Magic link sign-in, and why we use it

It is 8:40 on a Tuesday. You are the one person at Northwind Logistics who keeps the lights on for 40 other people, and you need to check a request you filed with us last week. You open the portal, and the sign-in page asks how you want to get in. Your work email lives on a provider we do not federate with, so the Google and Microsoft buttons are not going to recognize you. A year ago this is the moment you would have gone hunting for a password in a sticky note, a password manager, or the back of your memory. Today there is a third option: ask us to email you a link, click it, and you are in.

No password to remember. No reset loop at the worst possible time. Just a one-time link sent to the inbox you already trust. It feels almost too easy, which is exactly the reaction that makes a careful person pause. If there is no password, what is protecting the door? That pause is worth sitting with, because the answer says a lot about how we think security should work.
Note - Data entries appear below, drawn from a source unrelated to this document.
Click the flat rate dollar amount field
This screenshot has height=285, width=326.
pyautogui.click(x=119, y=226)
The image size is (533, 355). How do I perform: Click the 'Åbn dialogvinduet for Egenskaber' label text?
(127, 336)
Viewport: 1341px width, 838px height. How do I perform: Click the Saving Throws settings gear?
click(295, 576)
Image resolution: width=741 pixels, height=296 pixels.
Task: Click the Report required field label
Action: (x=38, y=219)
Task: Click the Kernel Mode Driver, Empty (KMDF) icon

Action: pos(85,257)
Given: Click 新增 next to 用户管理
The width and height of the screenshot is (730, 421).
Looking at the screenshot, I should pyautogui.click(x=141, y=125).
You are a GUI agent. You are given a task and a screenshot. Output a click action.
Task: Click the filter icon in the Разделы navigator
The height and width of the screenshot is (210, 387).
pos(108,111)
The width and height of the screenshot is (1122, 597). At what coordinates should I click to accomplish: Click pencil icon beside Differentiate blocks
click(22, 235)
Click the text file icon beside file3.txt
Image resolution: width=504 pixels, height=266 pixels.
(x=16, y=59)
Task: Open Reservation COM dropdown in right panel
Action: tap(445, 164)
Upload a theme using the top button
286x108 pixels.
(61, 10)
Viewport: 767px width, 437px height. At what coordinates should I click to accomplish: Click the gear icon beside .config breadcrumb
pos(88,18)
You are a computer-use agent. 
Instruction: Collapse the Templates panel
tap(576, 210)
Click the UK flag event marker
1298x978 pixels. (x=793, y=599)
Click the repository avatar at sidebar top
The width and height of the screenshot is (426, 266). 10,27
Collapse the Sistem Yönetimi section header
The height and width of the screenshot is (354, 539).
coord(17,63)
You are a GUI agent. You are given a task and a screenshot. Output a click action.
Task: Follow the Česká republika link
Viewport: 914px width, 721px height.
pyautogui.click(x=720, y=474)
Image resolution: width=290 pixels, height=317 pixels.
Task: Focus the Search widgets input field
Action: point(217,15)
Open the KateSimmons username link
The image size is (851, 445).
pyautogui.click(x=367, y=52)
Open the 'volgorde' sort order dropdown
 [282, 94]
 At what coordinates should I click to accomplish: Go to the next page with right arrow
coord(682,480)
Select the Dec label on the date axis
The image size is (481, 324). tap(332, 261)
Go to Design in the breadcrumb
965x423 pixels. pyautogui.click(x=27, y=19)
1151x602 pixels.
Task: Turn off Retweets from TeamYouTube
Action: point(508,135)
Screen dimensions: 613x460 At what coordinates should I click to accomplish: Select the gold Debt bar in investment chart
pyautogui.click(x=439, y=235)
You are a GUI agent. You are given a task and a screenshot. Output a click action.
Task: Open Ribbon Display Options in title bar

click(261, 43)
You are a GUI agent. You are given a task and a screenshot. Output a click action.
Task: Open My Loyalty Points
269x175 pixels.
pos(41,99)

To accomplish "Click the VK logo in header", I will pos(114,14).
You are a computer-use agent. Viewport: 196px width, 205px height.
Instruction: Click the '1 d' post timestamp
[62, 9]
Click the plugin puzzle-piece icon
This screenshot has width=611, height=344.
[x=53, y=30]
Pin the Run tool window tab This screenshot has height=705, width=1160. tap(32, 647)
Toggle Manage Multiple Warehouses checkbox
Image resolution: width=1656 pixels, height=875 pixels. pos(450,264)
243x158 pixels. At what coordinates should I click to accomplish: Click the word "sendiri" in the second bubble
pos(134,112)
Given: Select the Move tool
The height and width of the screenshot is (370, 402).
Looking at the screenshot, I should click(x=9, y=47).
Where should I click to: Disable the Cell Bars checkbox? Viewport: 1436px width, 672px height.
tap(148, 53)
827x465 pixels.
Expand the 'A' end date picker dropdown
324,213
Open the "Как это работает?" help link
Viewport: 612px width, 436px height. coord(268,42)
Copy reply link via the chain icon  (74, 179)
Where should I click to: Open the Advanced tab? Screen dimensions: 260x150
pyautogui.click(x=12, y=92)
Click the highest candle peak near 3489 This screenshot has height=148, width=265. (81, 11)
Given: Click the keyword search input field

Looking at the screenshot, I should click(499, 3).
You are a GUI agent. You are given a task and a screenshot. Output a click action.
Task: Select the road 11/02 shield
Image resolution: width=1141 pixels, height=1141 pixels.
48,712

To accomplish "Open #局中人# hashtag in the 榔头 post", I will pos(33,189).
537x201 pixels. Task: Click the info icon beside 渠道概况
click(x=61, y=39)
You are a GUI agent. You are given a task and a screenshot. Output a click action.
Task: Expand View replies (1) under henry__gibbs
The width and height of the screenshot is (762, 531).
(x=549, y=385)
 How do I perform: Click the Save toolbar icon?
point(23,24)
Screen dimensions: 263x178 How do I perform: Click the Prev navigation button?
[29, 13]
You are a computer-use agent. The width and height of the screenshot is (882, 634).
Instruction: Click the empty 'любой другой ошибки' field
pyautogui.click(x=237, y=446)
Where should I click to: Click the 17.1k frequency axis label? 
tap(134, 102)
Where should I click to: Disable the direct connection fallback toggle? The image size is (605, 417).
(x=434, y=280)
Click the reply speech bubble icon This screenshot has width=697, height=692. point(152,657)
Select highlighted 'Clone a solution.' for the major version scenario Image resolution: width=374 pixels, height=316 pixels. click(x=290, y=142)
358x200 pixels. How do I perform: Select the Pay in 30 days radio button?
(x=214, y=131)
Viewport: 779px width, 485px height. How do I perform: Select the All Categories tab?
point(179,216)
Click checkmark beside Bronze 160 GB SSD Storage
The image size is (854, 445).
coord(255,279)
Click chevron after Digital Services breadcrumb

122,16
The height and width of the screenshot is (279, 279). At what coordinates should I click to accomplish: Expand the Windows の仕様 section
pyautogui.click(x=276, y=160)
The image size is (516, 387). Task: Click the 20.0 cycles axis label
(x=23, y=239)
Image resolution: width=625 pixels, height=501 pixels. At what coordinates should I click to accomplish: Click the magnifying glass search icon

A magic link is a single-use sign-in link we email to a specific address. You ask for it on the sign-in page by choosing Email me a sign-in link and typing the email you want signed in. We send a one-time link to that address, you open the email, you click Sign in to Cloud Sentry, and you land back in the portal already authenticated. There is no password to set, store, or rotate.

The mechanism is not new or exotic. The same pattern shows up every time a service emails you a "reset your password" link or a "confirm your email" link. According to the National Institute of Standards and Technology digital identity guidelines (NIST SP 800-63B), a secret sent to an email address counts as an out-of-band authentication factor, which is the same family of mechanism behind a one-time code. A magic link simply promotes that mechanism from the emergency exit to the front door.

Most people who use the portal sign in with Google or Microsoft, because most of our customers run on Google Workspace or Microsoft 365 and we federate with both. The magic link is for the cases where that does not fit:

• Your work email is on a provider we do not federate with.
• Your IT policy blocks third-party app consent for new applications.
• You are on an address that your provider does not recognize as a corporate identity.

We could have told those users to go set up a password. We did not, and the reason ladders straight into how we run everything: a password is a thing you now have to manage, and management is where security quietly breaks. Passwords get reused across sites, written down, phished, and forgotten right when you need them. A single-use link that expires has none of those failure modes, because there is nothing sitting around to steal or to leak.

Passwordless is not magic, despite the name. There are honest trade-offs, and we would rather name them than let you discover them later.

• Your email is now the key. The link signs in whoever clicks it, so the security of your sign-in rests on the security of your inbox. If your mailbox is compromised, so is your portal access. This is true of password reset emails too; the magic link just makes it the everyday path.
• It depends on email delivery. If your mail server quarantines the message, the link does not arrive, and you wait. Sign-in is now coupled to something you do not fully control.
• There is a short wait. Open your inbox, find the message, click. That is a few seconds longer than a button you are already logged into.

Set against those: nothing to remember, nothing to rotate, nothing to phish out of you on a fake login page, and one less credential for a small team to manage. For an overloaded IT lead, fewer moving parts is the whole point.

We treat a magic-link sign-in as a verified identity once the link is clicked from the inbox we sent it to, which is why a few rules of the road matter. Treat the email the way you would treat a password reset link:

• Click it from your own inbox, not a shared mailbox someone else can read.
• Do not forward it. If a colleague needs in, they request their own link.
• Let stale links die on their own; an unused link expires without any action from you.

Two guardrails do the heavy lifting. The link is good for a single use, and it expires after 15 minutes. A short window keeps us honest; it shrinks the time any intercepted link could be useful to almost nothing. If a link expires or has already been used, you request a fresh one from the sign-in page. The full walkthrough lives in the portal help center under signing in with a magic link.

Back to the question from 8:40 on Tuesday. With no password in sight, the thing protecting your account is your inbox, plus a link that works once and dies in 15 minutes. That door has fewer hinges to fail. The reason we built it this way is the same reason we run the rest of your environment the way we do: security is a set of choices about what can go wrong and who has to manage it, not a feature you switch on. Take away the password, and you take away an entire category of things that break.

If the email never arrives, check your spam folder, and ask your IT admin to allow mail from `noreply@cloudsentry.com`; the Google and Microsoft buttons usually work as a fallback while you wait. When you next sign in, which would you rather defend: a password you have to keep, or a link that takes care of expiring itself?